Aim of the exercise => Taking the line with "Click the word 'headphone' in the prompt box" as the first, copy every line through the end of the records below exactly. Do not include pictures.

[Screenshot grounding data]

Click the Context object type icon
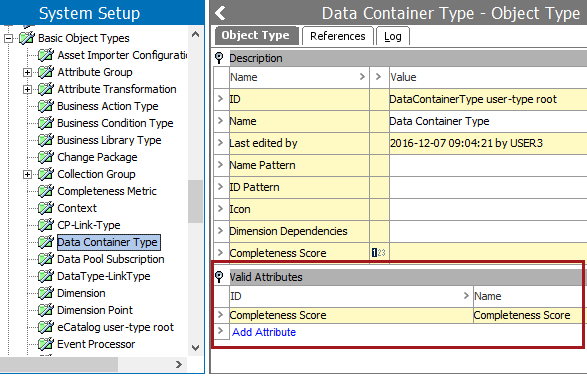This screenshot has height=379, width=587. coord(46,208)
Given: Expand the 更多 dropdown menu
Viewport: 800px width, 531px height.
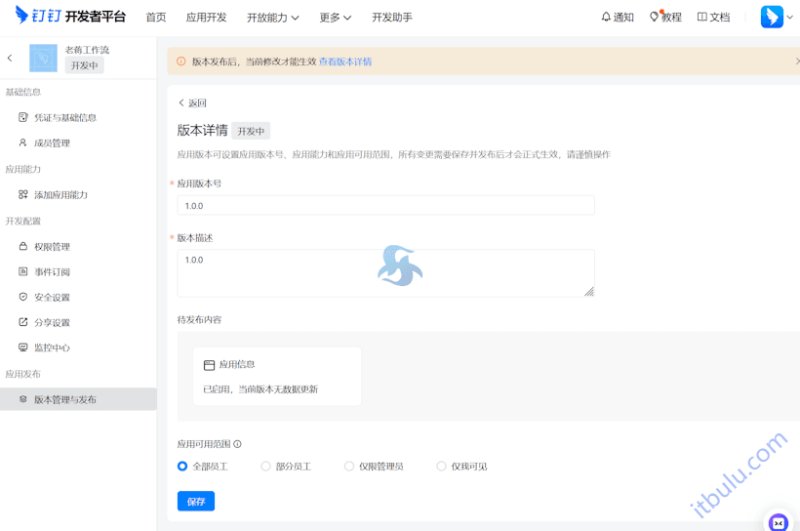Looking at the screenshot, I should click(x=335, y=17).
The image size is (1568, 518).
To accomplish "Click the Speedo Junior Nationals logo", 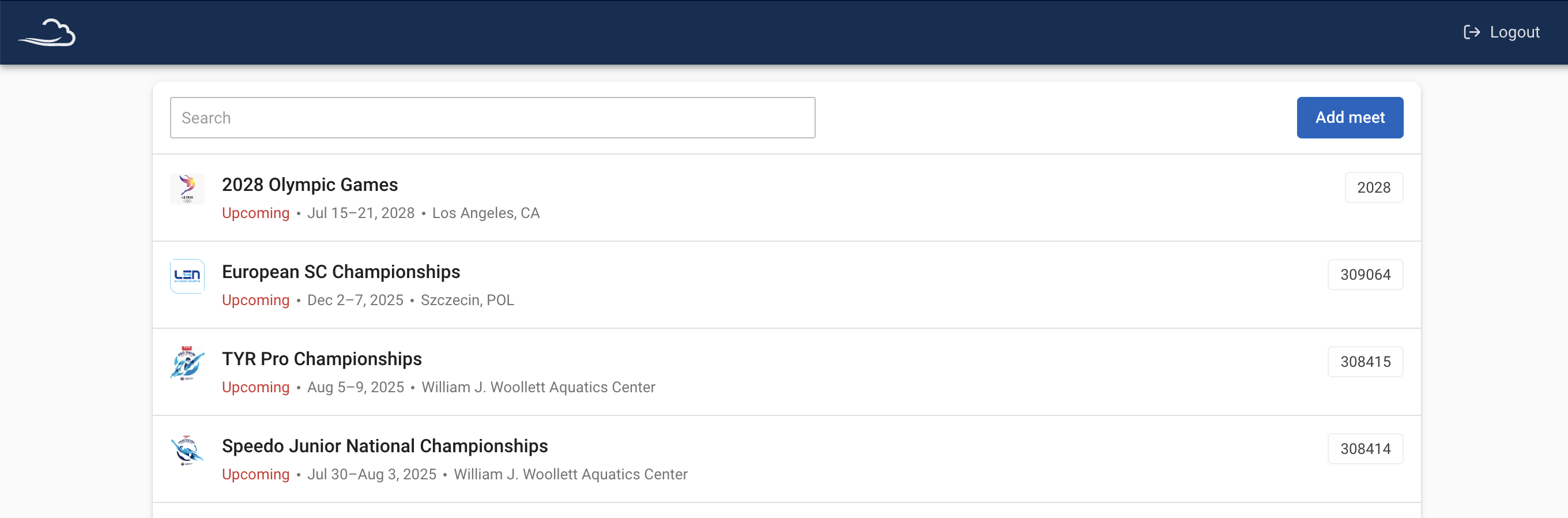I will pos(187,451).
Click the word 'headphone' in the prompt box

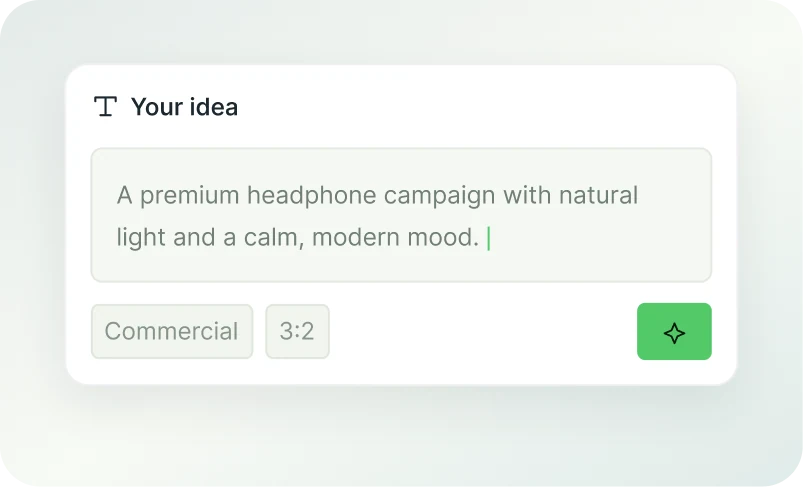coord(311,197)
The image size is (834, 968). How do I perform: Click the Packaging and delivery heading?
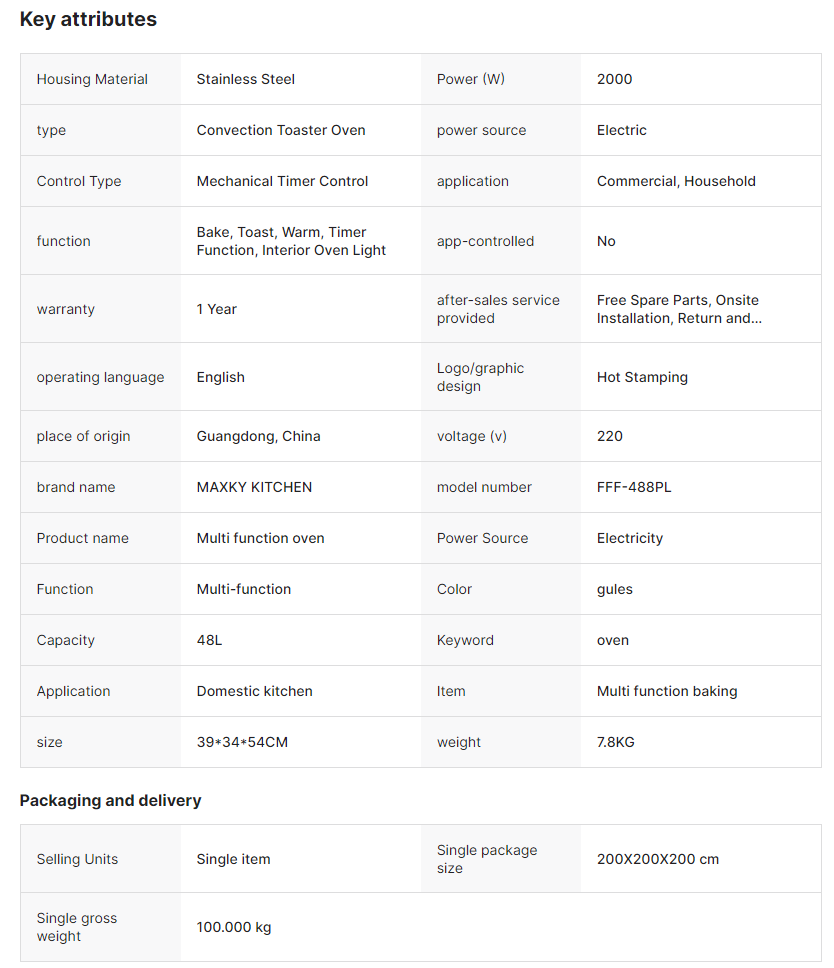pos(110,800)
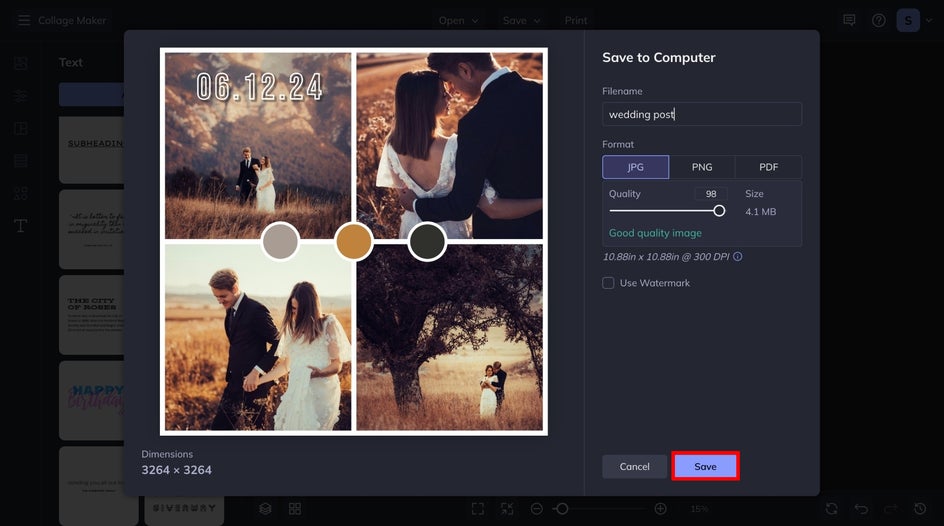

Written solution =>
Click the word 'headphone' in the prompt box

coord(311,197)
The image size is (834, 968). How do I perform: Click the Packaging and delivery heading?
pos(110,800)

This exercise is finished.